Eyes Above The Waves

Robert O'Callahan. Christian. Repatriate Kiwi. Hacker.

Wednesday 1 April 2015

Reverse Execution And Signals

gdb's reverse execution interface interacts with signals in counter-intuitive ways. If you're using rr and gdb reverse execution to debug situations involving signals, e.g. a SIGSEGV, read on...

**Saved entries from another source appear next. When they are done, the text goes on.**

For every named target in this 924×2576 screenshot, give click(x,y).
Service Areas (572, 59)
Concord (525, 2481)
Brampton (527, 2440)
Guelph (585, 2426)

Consider the following program test.c:

int main(int argc, char **argv) {
  __asm__ __volatile__("jmp 0x42");
}

We can debug this with rr as follows:

[roc@eternity test]$ rr ./test
rr: Saving the execution of `/home/roc/tmp/test' to trace directory `/home/roc/.rr/test-6'.
[rr.170] Warning: task 14677 (process 14677) dying from fatal signal SIGSEGV.
[roc@eternity test]$ rr replay
GNU gdb (GDB) 7.9
...
0x00002aaaaaaaf6f6 in _dl_start () from /lib64/ld-linux-x86-64.so.2
(gdb) cont
Continuing.
Program received signal SIGSEGV, Segmentation fault.
0x0000000000000042 in ?? ()
(gdb) where
#0  0x0000000000000042 in ?? ()
#1  0x0000000000000000 in ?? ()

At this point you get that awful sinking feeling... But wait!

(gdb) reverse-stepi
Program received signal SIGSEGV, Segmentation fault.
0x0000000000000042 in ?? ()
(gdb) reverse-stepi
main (argc=1, argv=0x7fffffffdf38) at /home/roc/tmp/test.c:28
28   __asm__ __volatile__("jmp 0x42");

Hurrah!

The obvious questions are: why did we have to reverse-stepi twice to get back to the jmp, and why did the first reverse-stepi trigger SIGSEGV again?

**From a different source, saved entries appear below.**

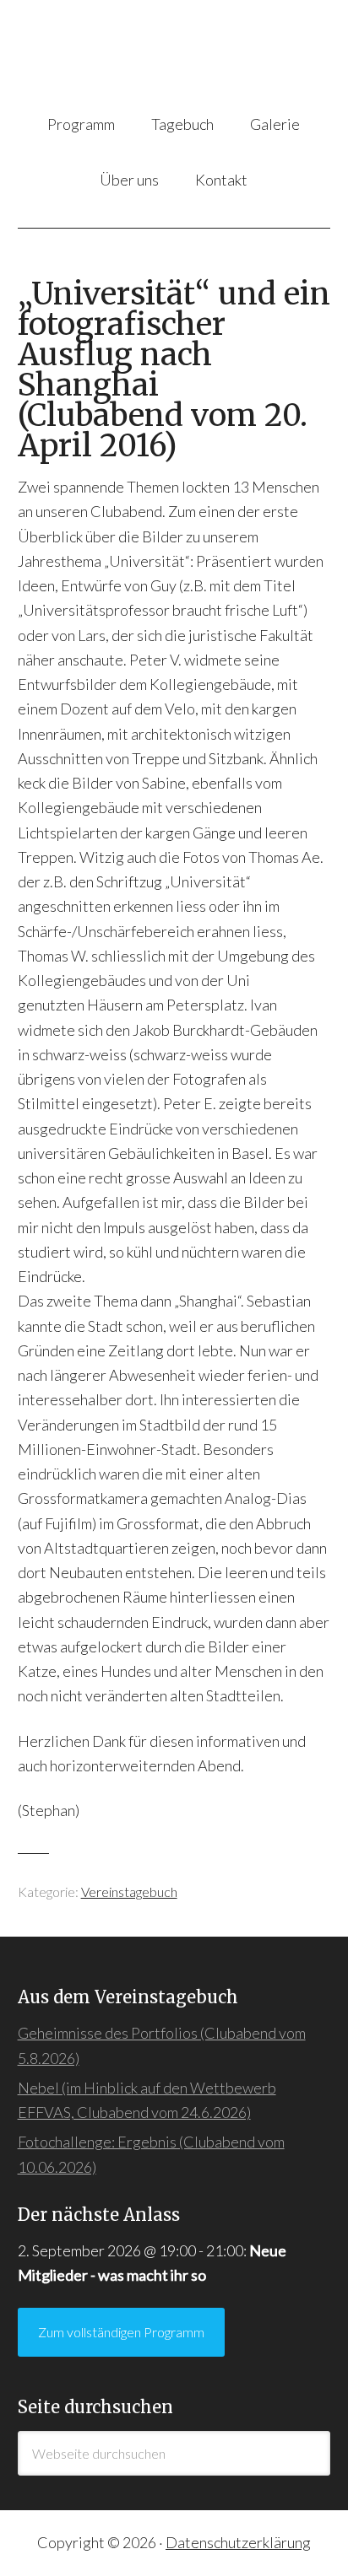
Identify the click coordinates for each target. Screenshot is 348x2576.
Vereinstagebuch (129, 1891)
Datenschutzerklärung (238, 2542)
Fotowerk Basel (174, 58)
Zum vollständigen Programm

If you singlestep forwards through the program using gdb normally, starting at the jmp instruction, you actually see two separate events:

(gdb) run
Starting program: /home/roc/tmp/test 
Breakpoint 1, main (argc=1, argv=0x7fffffffdfd8) at /home/roc/tmp/test.c:28
28   __asm__ __volatile__("jmp 0x42");
(gdb) stepi
0x0000000000000042 in ?? ()
(gdb) stepi
Program received signal SIGSEGV, Segmentation fault.
0x0000000000000042 in ?? ()
What's happening is that the first stepi runs the jmp and arrives at the invalid location. The second stepi tries to run the instruction at that location and triggers SIGSEGV instead. Now, in the original session we first ran all the way past the SIGSEGV. Then our first reverse-stepi makes us reverse-execute one step: in this case, we reverse-execute the triggering of the SIGSEGV. (In gdb, reverse-executing the triggering of a signal prints the signal just as forward-executing does.) The next reverse-stepi reverse-executes the actual jump.

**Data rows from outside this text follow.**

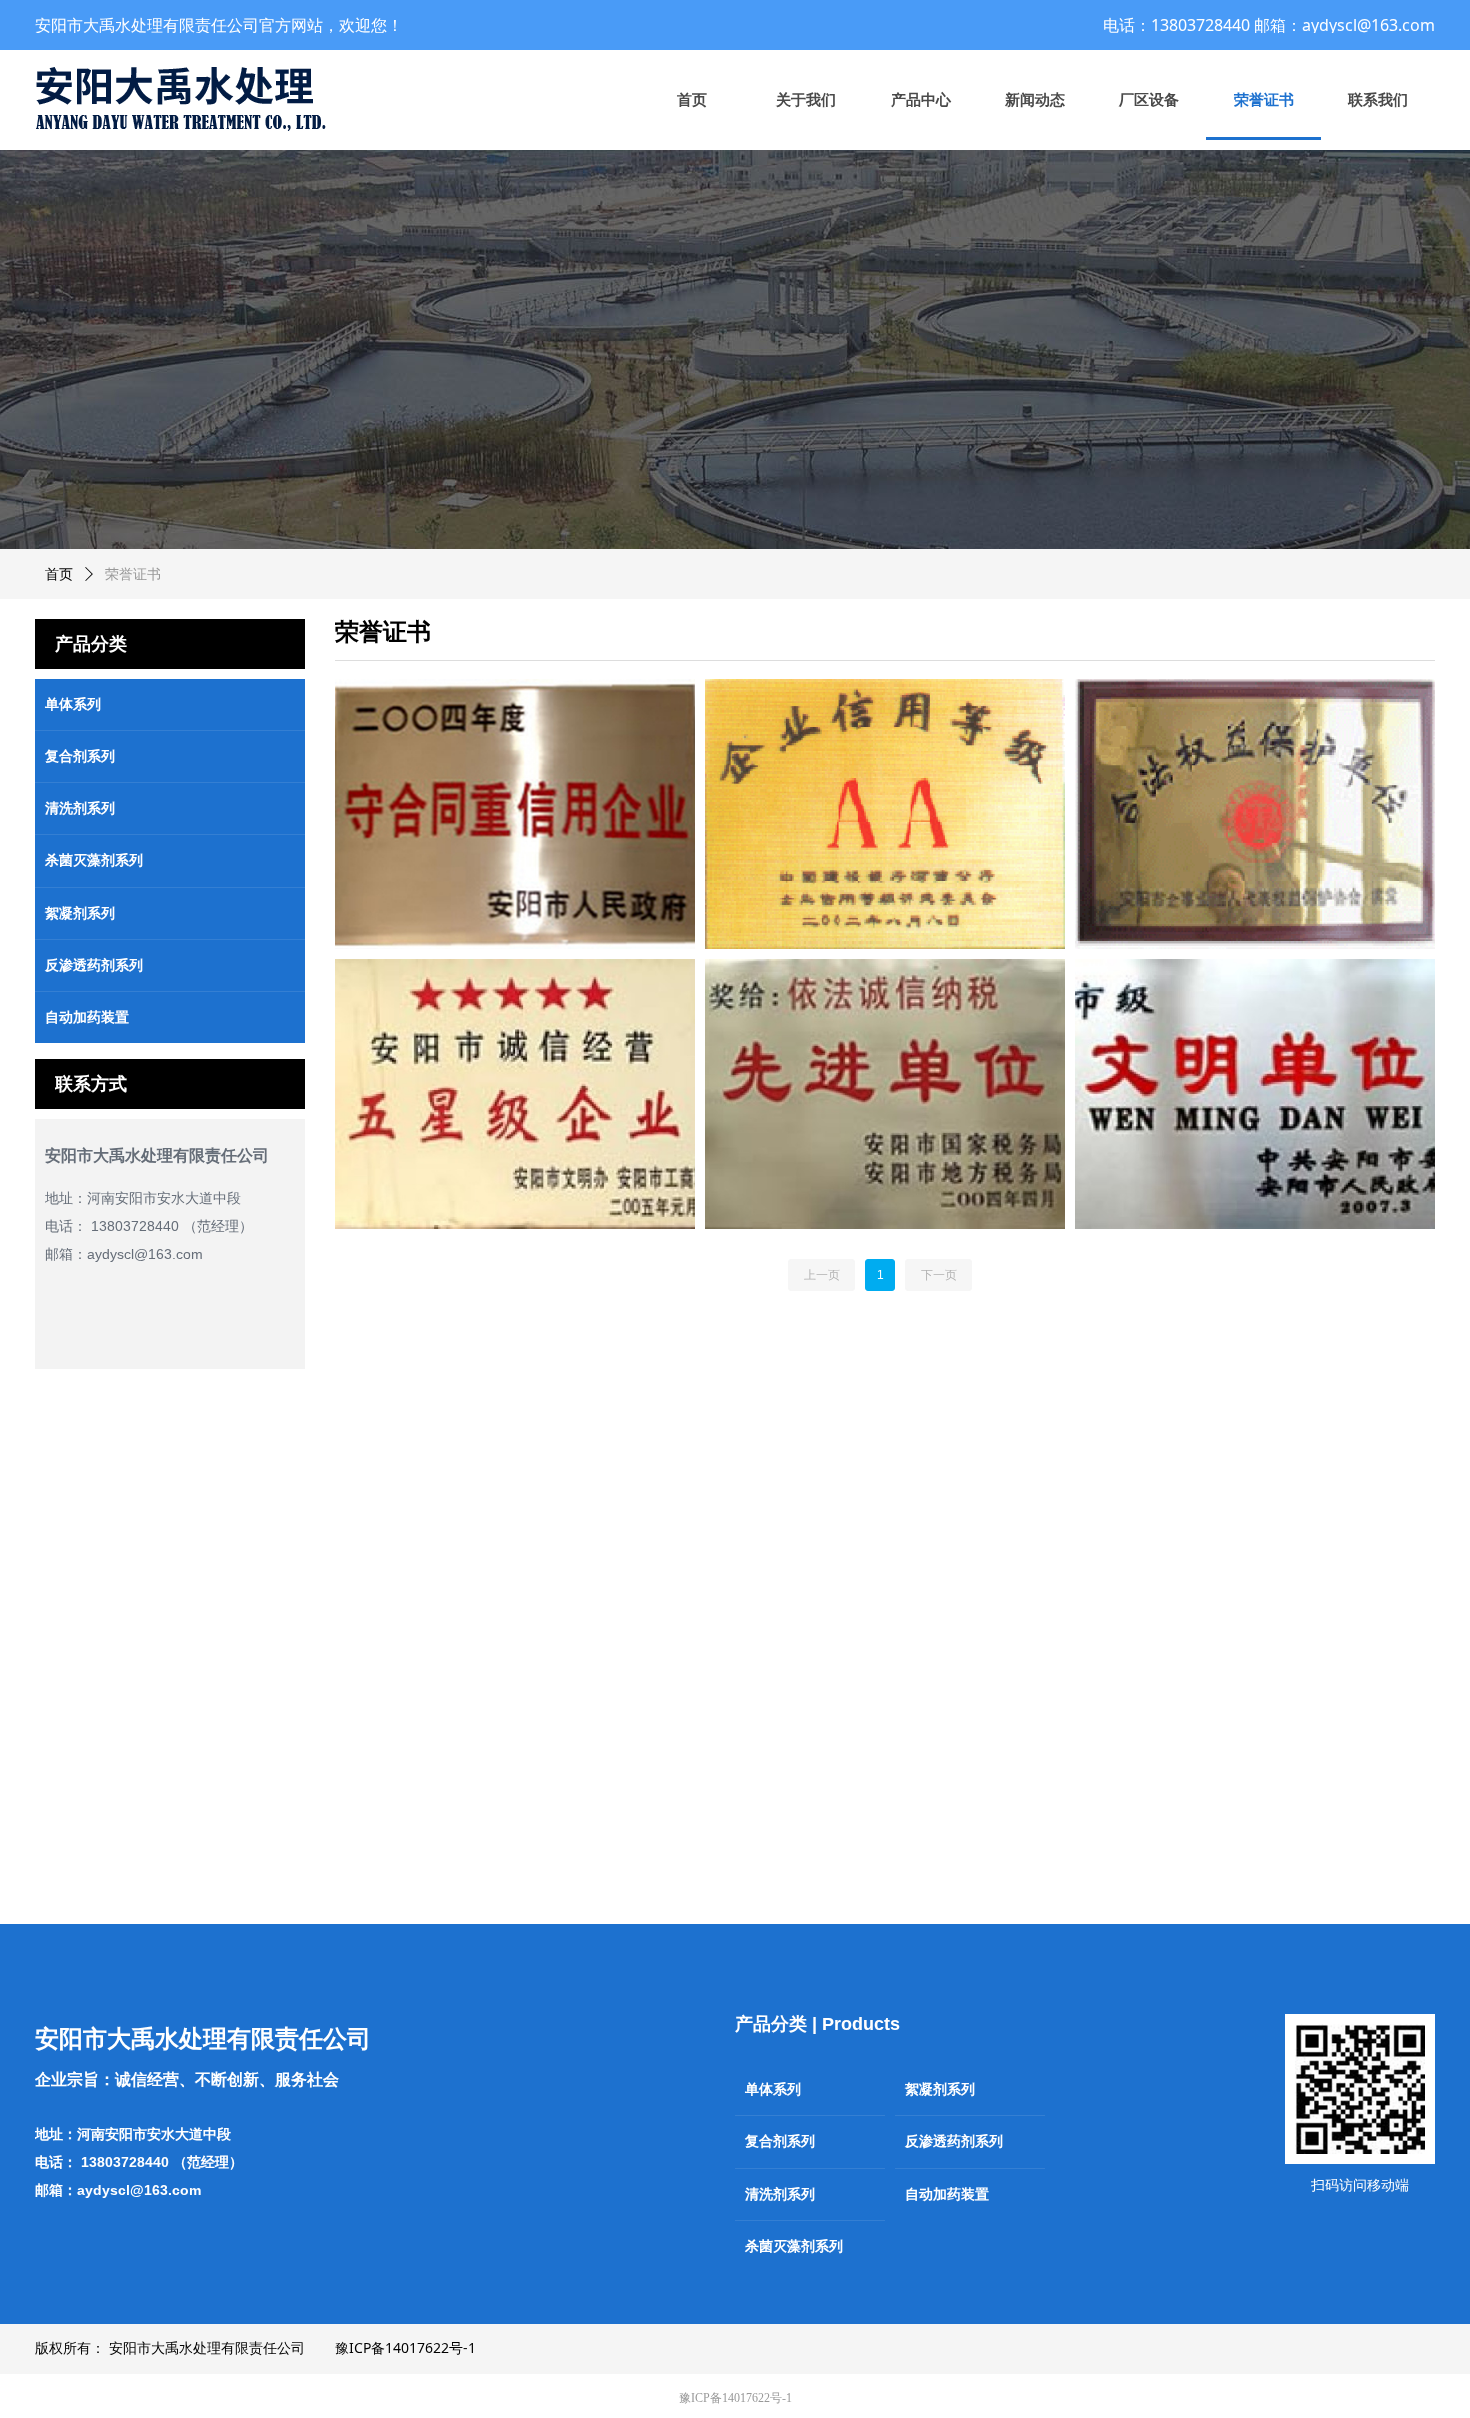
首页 (59, 574)
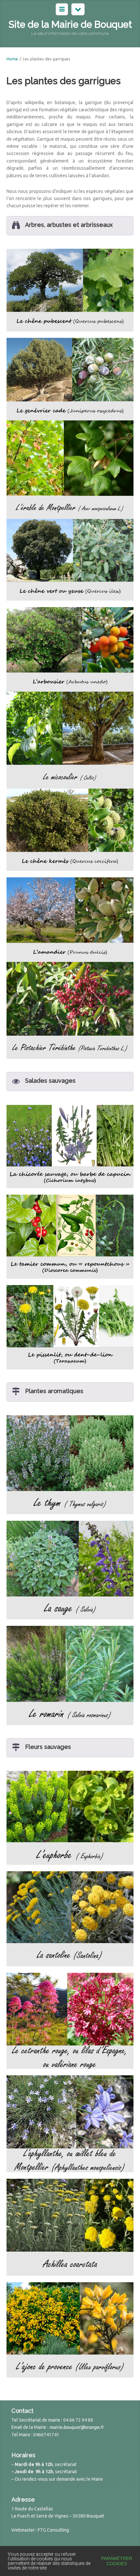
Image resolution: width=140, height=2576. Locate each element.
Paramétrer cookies (116, 2561)
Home (12, 58)
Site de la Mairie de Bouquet (70, 24)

It feels a little weird, though it makes some amount of sense. It's even weirder when you reverse-singlestep through the execution of a signal handler, but it still all makes sense. I've been pleasantly surprised by gdb's robustness at handling that sort of thing. I've been unpleasantly unsurprised by the number of rr bugs I've had to iron out to make this work properly at scale for Gecko debugging!